Si è conclusa la prima giornata del weekend d’esordio di WorldSBK, con Nicolò Bulega davanti a tutti. Chi ancora invece è in cerca del miglior feeling è sicuramente Miguel Oliveira, all’esordio nel mondiale Superbike.

Nicolò Bulega nuovamente davanti a tutti a Phillip Island. Il pilota italiano di casa Ducati si conferma come il grande favorito di questo round d’apertura di WorldSBK, e probabilmente anche al titolo, mettendosi dietro i fratelli Lowes. Un turno che conferma quanto Nicolò si trovi bene sulla nuova Panigale e riesca agilmente a sfoderare sin da subito un ritmo impressionante.

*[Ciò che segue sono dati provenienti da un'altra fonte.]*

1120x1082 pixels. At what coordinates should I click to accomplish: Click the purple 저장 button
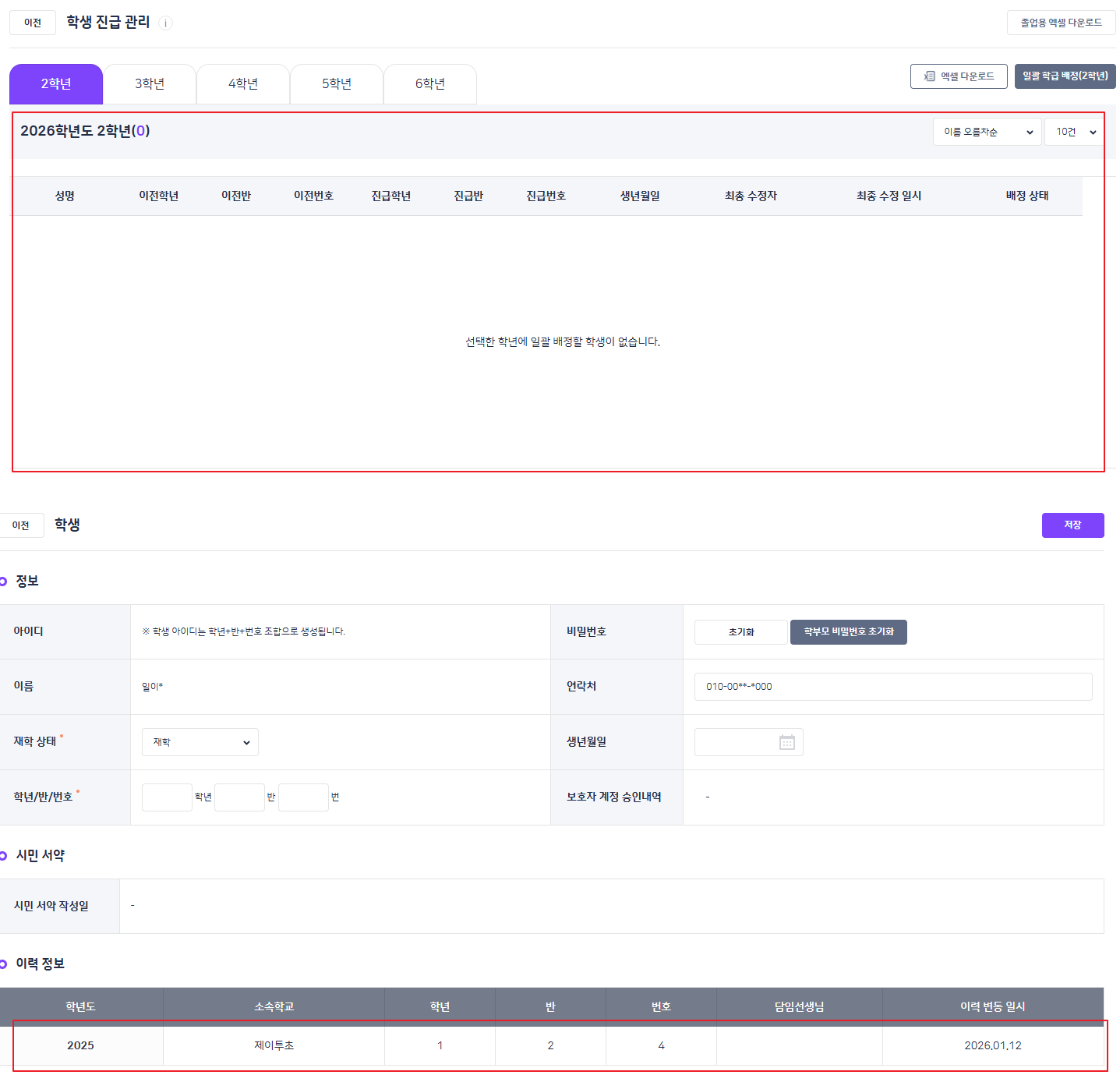point(1072,525)
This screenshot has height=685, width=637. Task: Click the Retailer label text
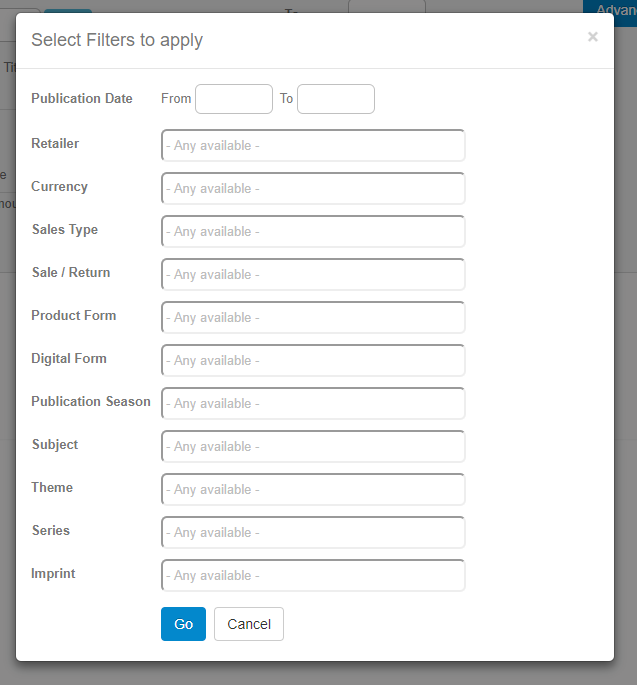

Chi al contrario si trova più attardato è BMW. La casa tedesca, priva quest’anno di Toprak Razgatlioglu, sembra possa fare più fatica a lottare per le vittorie, nonostante una lineup di tutto rispetto, formata da Danilo Petrucci e Miguel Oliveira. Proprio il portoghese, all’esordio nella categoria, ha chiuso ai limiti della Top 10 le FP2, ancora in cerca delle migliori sensazioni sulla moto austriaca.

“Come giudico questa giornata? Nella media, nè bene nè male, ma sicuramente vicina ad un posto in Top 5. Nel complesso è stato difficile trovare il giusto ritmo, soprattutto nel pomeriggio. Sono stato abbastanza costante con le gomme medie posteriori, ma non abbastanza veloce. Non ho sentito alcuna aderenza dall’inizio alla fine e abbiamo fatto parecchia fatica a trovare il grip necessario in uscita dalle curve. Essendoci caldo oggi era normale, ma non c’era alcun potenziale per andare veloce, e quindi è stato piuttosto strano e frustrante.” Queste le parole di Miguel riportate da GPOne.

I commenti miei e di Danilo (Petrucci, ndr) sono gli stessi, credo che abbiamo riscontrato gli stessi limiti. Abbiamo anche parlato del grip e Petrucci ha avvertito un calo dello pneumatico superiore a quello che ho riscontrato io, che riesco ad andare 3 o 4 decimi più forte di lui, ma sono abbastanza al limite. Non sono sicuro di quello che vada fatto adesso, ma immagino che il team troverà una soluzione per domani. Oggi pomeriggio abbiamo provato ad apportare alcune modifiche all’elettronica per calmare la moto ed ha funzionato. Quindi ho fiducia nel fatto che domani potremo fare qualcosa.”

Olivera si è concentrato infine sul paragone rispetto alla MotoGP: “È diverso. Non doversi preoccupare per il time attack al venerdì è sicuramente positivo, ma allo stesso tempo si lavora per la gara. Quindi se si hanno delle difficoltà bisogna agire immediatamente in vista del giorno successivo e c’è a disposizione solo poco tempo nelle FP3 per preparare le qualifiche. È una cosa diversa, ma mi piace che ci sia una normale giornata di lavoro.”

“Se vuoi essere competitivo passando da qui alla MotoGP devi reinventarti e anche quando si passa dalla MotoGP alla Superbike il cambiamento è enorme e devi essere in grado di adattarti bene. Credo che Toprak abbia l’esperienza per superare questo ostacolo, e lo stesso vale per me. Con l’esperienza che ho maturato in MotoGP con diversi costruttori, credo di avere gli strumenti per adattarmi anche alla SBK. Si sente qui che le moto sono più lente, che frenano e curvano meno, ma parliamo di moto che dovrebbero costare 200.000 euro contro moto di cui è difficile quantificare il costo e la differenza di tempi non è così grande. Lo consiglio a qualunque pilota di MotoGP che voglia provare quest’esperienza. Ti apre gli occhi.”